It’s a little sad to say I feel like I’m going through some sort of mid-life crisis in my 20’s. I feel like a psycho now. At first, I was this bubbly, happy go, lucky person, Never really angry. But lately, I’m so frustrated with MYSELF! I can’t seem to sort it out. To place my finger on it. To shut It down, To fix it! Why can’t I fix it? I’ve been a total bitch to people I genuinely like or care about. It’s like subconsciously setting fire to every bridge I’ve ever built. Who does that?
Well, I guess it’s me. I can’t make it up, I think I’m realizing what’s happening because after holding a conversation with someone who told me I OVER, OVER think everything. Well, I also have a problem with speaking on things that I’m overthinking. I take criticism well from work, but outside of work, it’s like Nobody can tell me I’m wrong- which is not cool. There are just so many things that I have to figure out.
When I was in a relationship, this feeling came around much more often, I felt that there were changes that needed to be made IMMEDIATELY! So the miserable, unprofessional JOB that I had at the time was first to go, Second was my relationship. But now that both of those are gone – I have a new job that I’m trying so hard to be grateful for. And I’m single meaning … my inbox is full of a bunch of pretenders lol. The ones I end up REALLY actually liking – even when I should want nothing to do with men right now.. are always the ones to play me! I really only entertain the conversation. My conversation is always genuine. No holding back, and people like that about me.
I’m not going to go too deep into that.
At the end of the day, the dating or entertaining I have been doing I know that it needs to stop. There is no reason for me to be entertaining ANYONE but my girls. I always do anything that I do of my mommy clock. On my own time.

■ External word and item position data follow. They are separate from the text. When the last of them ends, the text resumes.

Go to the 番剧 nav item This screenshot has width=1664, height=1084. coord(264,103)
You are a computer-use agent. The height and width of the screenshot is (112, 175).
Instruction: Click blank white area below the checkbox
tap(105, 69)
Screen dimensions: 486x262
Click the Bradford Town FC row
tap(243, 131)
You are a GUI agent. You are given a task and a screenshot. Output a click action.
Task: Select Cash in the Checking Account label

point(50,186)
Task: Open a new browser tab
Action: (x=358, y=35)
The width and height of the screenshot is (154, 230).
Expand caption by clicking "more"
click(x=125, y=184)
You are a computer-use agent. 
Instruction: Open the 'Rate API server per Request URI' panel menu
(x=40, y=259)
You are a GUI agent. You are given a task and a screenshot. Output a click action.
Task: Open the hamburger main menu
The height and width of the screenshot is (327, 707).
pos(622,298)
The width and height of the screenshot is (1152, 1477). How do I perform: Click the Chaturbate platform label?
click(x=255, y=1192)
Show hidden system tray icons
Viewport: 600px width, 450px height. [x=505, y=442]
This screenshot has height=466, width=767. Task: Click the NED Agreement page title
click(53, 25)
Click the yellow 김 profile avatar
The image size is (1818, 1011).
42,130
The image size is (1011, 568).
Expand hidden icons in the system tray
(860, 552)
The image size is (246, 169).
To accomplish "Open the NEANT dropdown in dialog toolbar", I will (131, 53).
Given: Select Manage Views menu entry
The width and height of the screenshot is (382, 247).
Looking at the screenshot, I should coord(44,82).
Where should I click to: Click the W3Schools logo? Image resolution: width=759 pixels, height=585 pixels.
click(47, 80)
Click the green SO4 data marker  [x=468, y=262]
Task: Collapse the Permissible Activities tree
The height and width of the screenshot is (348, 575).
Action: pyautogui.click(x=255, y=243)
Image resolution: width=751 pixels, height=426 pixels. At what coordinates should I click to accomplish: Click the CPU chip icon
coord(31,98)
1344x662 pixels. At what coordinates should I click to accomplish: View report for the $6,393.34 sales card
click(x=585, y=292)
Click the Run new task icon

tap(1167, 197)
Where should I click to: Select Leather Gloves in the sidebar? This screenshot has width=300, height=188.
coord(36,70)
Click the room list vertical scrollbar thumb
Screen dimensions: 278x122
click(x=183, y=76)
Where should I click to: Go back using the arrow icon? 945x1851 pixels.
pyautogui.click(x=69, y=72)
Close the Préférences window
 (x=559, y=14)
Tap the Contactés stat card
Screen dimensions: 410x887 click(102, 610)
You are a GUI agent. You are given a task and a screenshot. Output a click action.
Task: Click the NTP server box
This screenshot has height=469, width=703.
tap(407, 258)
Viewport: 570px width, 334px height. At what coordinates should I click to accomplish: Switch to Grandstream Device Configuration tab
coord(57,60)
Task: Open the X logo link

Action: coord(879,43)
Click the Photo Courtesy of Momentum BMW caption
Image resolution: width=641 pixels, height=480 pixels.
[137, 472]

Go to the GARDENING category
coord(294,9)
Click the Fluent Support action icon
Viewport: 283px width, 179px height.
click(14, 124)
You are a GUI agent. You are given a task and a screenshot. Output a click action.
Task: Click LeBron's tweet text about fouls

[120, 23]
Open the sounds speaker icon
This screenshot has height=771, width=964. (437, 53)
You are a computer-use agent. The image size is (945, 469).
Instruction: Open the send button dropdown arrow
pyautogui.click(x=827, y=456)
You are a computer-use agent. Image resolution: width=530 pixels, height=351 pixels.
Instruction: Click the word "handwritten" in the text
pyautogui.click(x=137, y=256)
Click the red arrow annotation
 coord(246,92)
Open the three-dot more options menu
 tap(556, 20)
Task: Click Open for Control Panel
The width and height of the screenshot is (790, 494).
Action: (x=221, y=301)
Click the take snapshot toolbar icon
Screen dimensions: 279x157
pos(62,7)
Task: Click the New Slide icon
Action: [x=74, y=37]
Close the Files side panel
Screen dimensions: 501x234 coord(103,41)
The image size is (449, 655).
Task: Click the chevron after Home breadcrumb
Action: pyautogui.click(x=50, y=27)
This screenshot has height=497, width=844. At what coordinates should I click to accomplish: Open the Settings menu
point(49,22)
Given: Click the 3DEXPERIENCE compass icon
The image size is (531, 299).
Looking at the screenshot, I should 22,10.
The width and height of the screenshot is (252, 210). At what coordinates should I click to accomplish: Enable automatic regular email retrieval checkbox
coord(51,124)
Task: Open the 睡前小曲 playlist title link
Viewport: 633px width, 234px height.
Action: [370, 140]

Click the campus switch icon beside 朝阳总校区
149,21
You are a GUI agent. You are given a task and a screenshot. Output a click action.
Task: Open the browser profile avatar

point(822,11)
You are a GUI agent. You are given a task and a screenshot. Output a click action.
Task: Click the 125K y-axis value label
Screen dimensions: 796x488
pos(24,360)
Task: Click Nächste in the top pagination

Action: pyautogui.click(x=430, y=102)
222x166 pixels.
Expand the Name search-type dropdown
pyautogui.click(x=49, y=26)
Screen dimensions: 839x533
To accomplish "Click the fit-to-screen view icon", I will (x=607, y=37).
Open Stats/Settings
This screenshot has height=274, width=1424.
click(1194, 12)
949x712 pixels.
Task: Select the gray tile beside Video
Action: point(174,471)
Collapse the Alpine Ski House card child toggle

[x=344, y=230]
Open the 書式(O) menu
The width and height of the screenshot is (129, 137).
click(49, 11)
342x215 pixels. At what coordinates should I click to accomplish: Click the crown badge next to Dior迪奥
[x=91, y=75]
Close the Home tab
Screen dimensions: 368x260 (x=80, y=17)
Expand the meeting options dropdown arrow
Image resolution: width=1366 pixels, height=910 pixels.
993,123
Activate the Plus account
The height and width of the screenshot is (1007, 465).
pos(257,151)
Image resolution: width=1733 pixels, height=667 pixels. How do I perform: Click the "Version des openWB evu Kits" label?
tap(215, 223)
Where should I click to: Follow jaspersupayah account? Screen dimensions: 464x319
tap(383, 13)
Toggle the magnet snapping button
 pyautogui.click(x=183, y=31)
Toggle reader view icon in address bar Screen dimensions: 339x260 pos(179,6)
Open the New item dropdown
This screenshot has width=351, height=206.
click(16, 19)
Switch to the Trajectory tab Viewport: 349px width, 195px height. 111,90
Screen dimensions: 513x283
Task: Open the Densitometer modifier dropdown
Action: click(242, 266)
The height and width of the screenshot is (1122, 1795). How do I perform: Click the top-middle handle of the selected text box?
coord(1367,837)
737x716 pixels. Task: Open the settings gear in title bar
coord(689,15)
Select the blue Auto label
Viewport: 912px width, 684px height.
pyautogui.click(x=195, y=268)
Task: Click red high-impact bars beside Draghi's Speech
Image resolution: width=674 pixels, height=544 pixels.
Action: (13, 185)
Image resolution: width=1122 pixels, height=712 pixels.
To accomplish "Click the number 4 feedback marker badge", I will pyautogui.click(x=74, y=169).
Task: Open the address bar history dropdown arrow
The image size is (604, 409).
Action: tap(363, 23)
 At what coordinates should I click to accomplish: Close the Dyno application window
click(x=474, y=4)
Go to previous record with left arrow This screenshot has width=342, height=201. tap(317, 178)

My mom told me the other day, which she’s been trying to say more often to me that I need to NOT make the same mistakes that she did. . . Well .. Let me tell you.
I have been watching my mother and be like my mother in so many ways except 2. Which I have managed to correct. 1. My girls have an amazing daddy that’s not going ANYWHERE, and they both have the same daddy. -ACCOMPLISHED. 2. I hate alcohol, I drink occasionally, socially but I refuse to let something like that take over my life.
My girls have a lot of my time. My mom is the type of mom that notices your sitting down for the first time all day but wants you to get up and find something to do, like NO! I’M OK! my girls are OK! I’m raising them to the best of my ability which is pretty damn good.
Anyways – enough of all that.
I think since I’ve made all of the changes to my life, I’m just getting used to going back to being a full-time single mom. It’s all on me. I can talk about all of the things that have changed in a good way so far. The things that I looked forward to I never run out of gas, I never run out of diapers, I never run out of wipes, I never run out of food …
My house is clean and easy to clean up because it’s ALL on me and the kids.. but they’re my kids, I don’t mind cleaning up after them. I love my quiet time at night, I’m sure I’ll get bored of it soon. . . I love the privilege of being able to do what I want When I want without talking to anyone about it. I know that too, I will long for more of a boundary-filled existence but right now, I feel like a free, busy, bee 😉
Things got much worse before they got better. The other night The kid’s dad decided he wanted to “chill” with me. I accepted, because I had nothing better going on, ONLY to realize how far over him I really am. Not funny but seriously can’t stand being around him. The sad part is, this time, I broke his heart instead of the other way around. He shattered my heart several times, leaving me to mend the pieces by myself and I don’t think I was ever able to even partly get it back together. I have no sympathy for what he’s going through because I survived. I know he’ll be just damn fine and I’m not worried about what happens next in his life. Chapter closed !!